The potential is visualized below. For simplicity, we use reduced LJ units (\(\sigma = \varepsilon = m = 1\)) so numbers stay of order one.

Code
import numpy as np
import matplotlib.pyplot as plt
import matplotlib.patches as patches
from matplotlib import animation
from IPython.display import HTML

r = np.linspace(0.88, 3.5, 400)
eps = 1.0
V = 4 * eps * ((1 / r) ** 12 - (1 / r) ** 6)

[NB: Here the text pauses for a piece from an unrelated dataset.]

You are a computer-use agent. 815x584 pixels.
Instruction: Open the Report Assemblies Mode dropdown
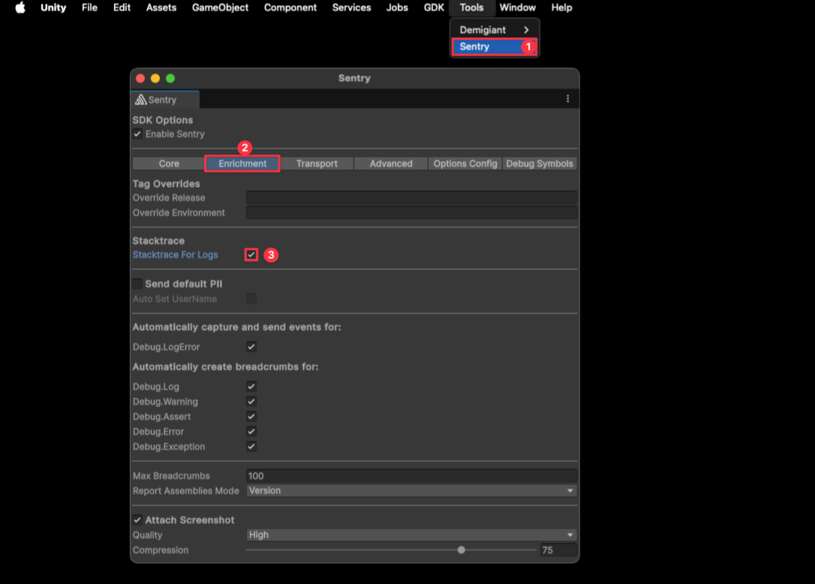pos(410,490)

fig, ax = plt.subplots(figsize=(4.5, 3))
ax.plot(r, V, color="C0", lw=1.8)
ax.axhline(0, color="gray", lw=0.7, linestyle="--")

# eps annotation
r_min = 2 ** (1 / 6)
ax.axhline(-1, color="gray", lw=0.7, linestyle="--")
ax.annotate("", xy=(r_min, -1), xytext=(r_min, 0),
            arrowprops=dict(arrowstyle="<->", color="C1", lw=1.2))
ax.text(r_min + 0.07, -0.52, r"$\varepsilon$", color="C1", fontsize=10)

# sigma annotation
ax.axvline(1, color="C2", lw=0.8, linestyle="--")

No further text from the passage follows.